Kritik

Was ist bloss los?

Ja, in der Tat. Was ist da bloss los in diesen launenhaft schwankenden und inkonstanten Zeiten?

Und da denke man jetzt nicht nur an das, was täglich toxisch oral aus dem Oval-Office quillt. Und auch nicht an die Lügen-Kaskaden hinten den Kreml-Fassaden. Bei weitem nicht.

Auch im Alltag scheinen da etliche lose Schrauben ihre Fassung zu verlieren. Oder finden Sie es gesund, wenn etliche Passanten an Ihnen vorbei traumwandeln, den Blick starr auf ihre Smartphones gerichtet, die sie beidhändig befingern, als gelte es, Sekunde um Sekunde dem Schicksal Unerreichbares abzutrutzen?

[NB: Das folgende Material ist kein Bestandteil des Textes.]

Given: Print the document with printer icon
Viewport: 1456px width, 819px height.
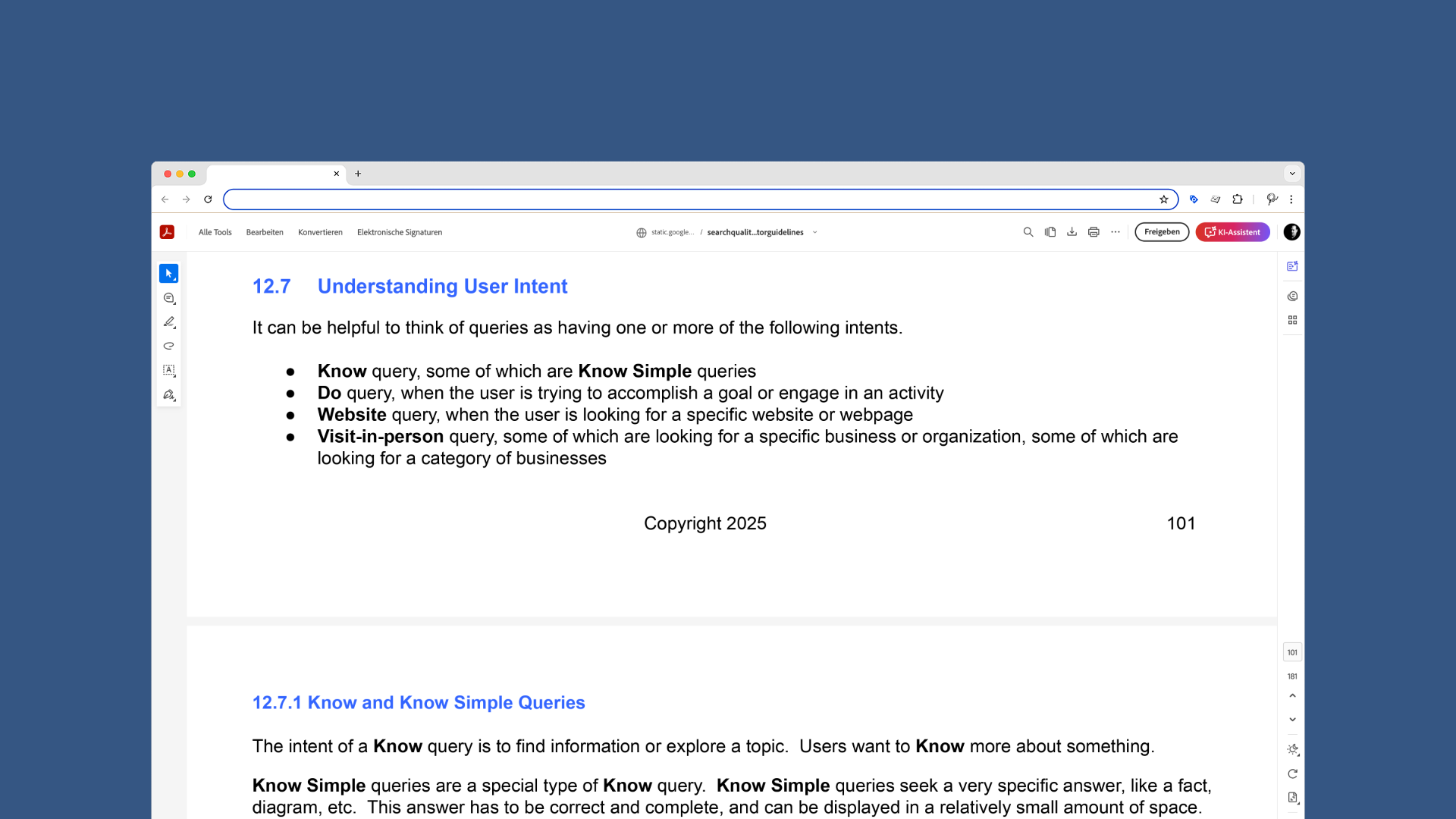Looking at the screenshot, I should click(x=1093, y=232).
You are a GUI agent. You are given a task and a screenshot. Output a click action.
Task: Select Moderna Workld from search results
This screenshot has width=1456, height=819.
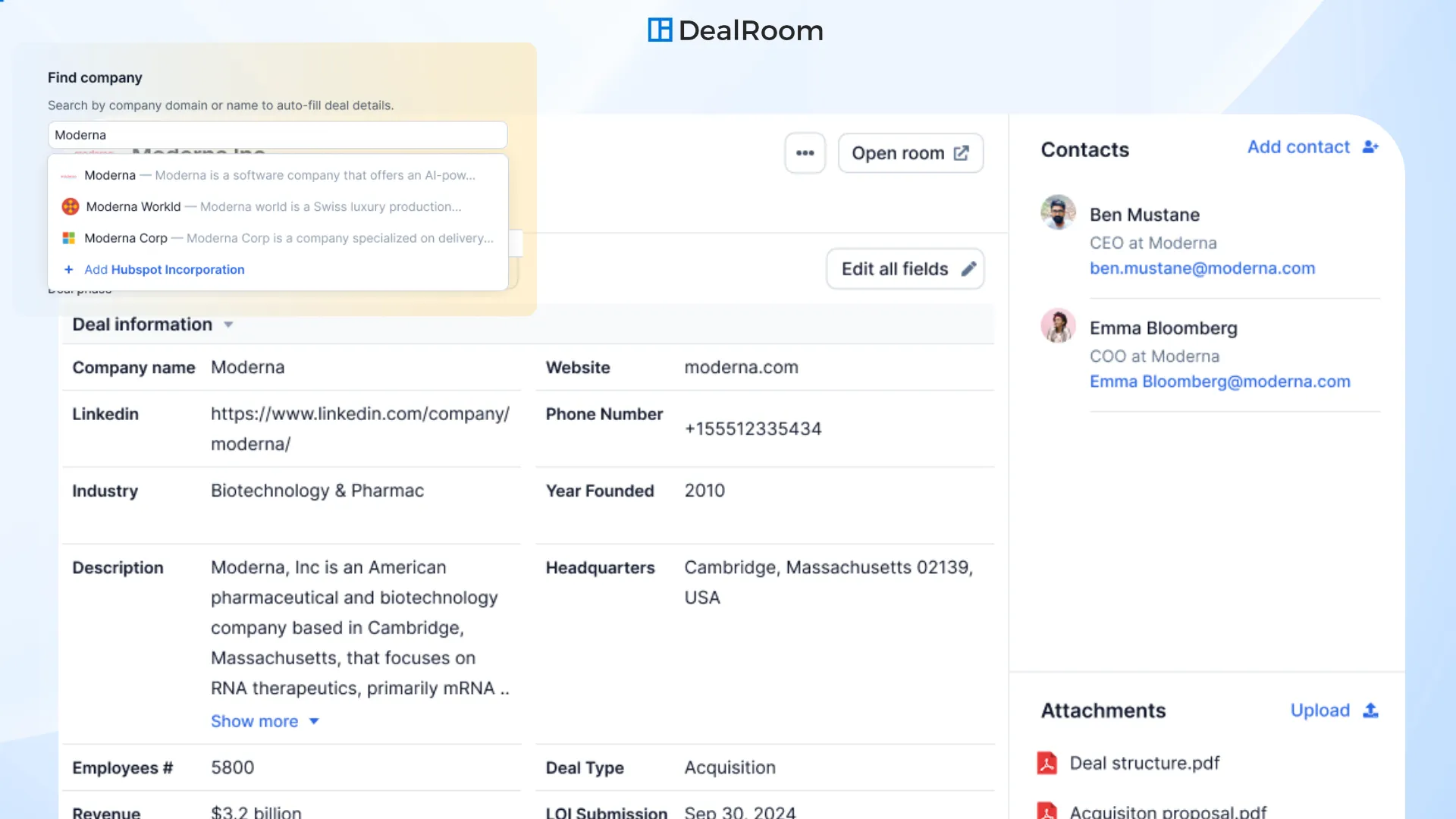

Was suchen die da überhaupt? Den Drei-Akkorde-Musikschrott der Privatsender und des ESCs? Kosmetiktipps und Brustimplantate für Hoffnungslose? Letzte spirituelle Erleuchtung? Ich weiss es nicht, und habe die auch nie gefragt. Und wenn ich es trotzdem täte, erntete ich bloss ein intelligenzgeprägtes «Hää, was isch los? Häsch Problem?»

Natürlich weiss man, was los ist. Man versteht, wenn unter den Autistenklammern (Kopfhörer) suchtimprägnierte Handyabhängige stecken, die ohne Smartphone extrem nervös werden, Phobien kriegen, im Pyjama auf die Strasse laufen oder gar in Panik ihr Hemd zerreissen. Und immer wollen sie gleichzeitig überall dabei sein, sind aber nie wirklich präsent.

So murmeln sie dann täglich das Hohe Lied der Belanglosigkeiten der Dauer-telefonate und bedauern die Crux der Isolation und Vereinsamung. Ist es Konzentrationsmangel oder Verblödung? Sind es Angst und Depressionen ohne Handy, z. B. wenn es zu Hause vergessen wurde, ein Gespräch, ja gleich das ganz Leben zu versäumen; um dann dem Horror zu erliegen, von einem sozialen Netzwerk, überhaupt vom Leben abgeschnitten zu sein? Ja und so sehen sie dann teilweise auch aus. Oder schlicht doof und bedeutungslos.